L'année dernière, les échanges commerciaux entre le Canada et la Jordanie se sont élevés à plus de 82 millions de dollars. Les exportations canadiennes en Jordanie représentaient 80 p. 100 des échanges, soit un peu moins de 66 millions de dollars. C'est plutôt faible. Il va sans dire que le précédent établi par l'accord de libre-échange conclu entre les États-Unis et la Jordanie est encourageant. Les échanges entre ces deux pays ont décuplé en peu de temps depuis la conclusion de l'accord. Nous pouvons donc espérer un résultat semblable.
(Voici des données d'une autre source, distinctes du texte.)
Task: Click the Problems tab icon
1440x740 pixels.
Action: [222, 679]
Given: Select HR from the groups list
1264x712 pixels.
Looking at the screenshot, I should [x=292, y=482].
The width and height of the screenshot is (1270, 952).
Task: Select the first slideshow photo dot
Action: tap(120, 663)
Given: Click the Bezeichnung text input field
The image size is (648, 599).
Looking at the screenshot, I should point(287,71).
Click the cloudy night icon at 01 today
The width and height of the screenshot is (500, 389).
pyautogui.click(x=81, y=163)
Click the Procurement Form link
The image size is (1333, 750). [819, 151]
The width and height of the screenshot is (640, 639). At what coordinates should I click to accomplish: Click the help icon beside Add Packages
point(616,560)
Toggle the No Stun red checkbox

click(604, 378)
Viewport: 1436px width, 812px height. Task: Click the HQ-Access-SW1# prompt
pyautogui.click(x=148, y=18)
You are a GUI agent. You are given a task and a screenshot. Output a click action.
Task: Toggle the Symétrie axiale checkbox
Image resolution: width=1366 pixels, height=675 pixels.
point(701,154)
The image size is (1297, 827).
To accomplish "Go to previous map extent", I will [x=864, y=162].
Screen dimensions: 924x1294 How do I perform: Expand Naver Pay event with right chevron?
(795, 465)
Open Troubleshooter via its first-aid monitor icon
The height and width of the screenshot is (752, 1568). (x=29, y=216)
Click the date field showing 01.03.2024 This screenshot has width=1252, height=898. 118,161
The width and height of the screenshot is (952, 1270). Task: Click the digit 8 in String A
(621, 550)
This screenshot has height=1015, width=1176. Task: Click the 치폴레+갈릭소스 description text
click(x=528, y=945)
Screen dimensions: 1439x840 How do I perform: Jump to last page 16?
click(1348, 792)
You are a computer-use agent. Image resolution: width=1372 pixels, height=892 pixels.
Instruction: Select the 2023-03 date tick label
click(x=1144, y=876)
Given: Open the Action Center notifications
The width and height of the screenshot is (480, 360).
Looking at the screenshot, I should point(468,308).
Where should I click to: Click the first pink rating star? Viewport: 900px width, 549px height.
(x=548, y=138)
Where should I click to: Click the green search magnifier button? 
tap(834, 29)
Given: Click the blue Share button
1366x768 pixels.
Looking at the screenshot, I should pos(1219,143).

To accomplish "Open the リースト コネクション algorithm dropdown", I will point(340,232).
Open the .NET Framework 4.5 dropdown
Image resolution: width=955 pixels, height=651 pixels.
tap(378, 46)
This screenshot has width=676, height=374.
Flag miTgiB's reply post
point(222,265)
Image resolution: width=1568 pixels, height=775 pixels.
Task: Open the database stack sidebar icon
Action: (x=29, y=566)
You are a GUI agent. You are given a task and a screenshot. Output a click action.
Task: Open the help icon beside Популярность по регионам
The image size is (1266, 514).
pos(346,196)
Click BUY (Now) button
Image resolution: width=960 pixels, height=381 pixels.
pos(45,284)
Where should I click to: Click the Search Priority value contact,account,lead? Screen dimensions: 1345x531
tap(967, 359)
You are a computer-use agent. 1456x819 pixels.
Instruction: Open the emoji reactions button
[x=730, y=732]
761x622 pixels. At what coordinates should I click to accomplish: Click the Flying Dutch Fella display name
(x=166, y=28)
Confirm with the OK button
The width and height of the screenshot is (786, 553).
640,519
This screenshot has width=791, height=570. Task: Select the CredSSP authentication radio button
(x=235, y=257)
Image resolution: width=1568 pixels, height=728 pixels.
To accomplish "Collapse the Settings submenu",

J'ai dit que j'étais en faveur du renvoi de la mesure au comité, mais j'ai des doutes quant aux priorités du gouvernement en matière de commerce. La Chine et l'Inde croissent de 6 à 9 p. 100 par année, représentent d'énormes marchés et investissent des sommes considérables dans l'infrastructure, l'eau, le traitement des eaux usées, les transports en commun et l'environnement, secteurs qui nécessitent des produits que le Canada sait fabriquer. C'est pourquoi j'estime que le gouvernement devrait se concentrer davantage sur ces marchés plus prometteurs.
La question de l'Afrique est importante et le a parlé de l'Afrique du Nord et du Moyen-Orient, mais le gouvernement conservateur semble n'accorder aucune attention à l'Afrique. Un large consensus est en train de se dégager sur le fait que le Canada devrait envisager de tisser des liens commerciaux avec l'Afrique plutôt que de se contenter de lui fournir de l'aide humanitaire, et le potentiel d'une relation commerciale est considérable.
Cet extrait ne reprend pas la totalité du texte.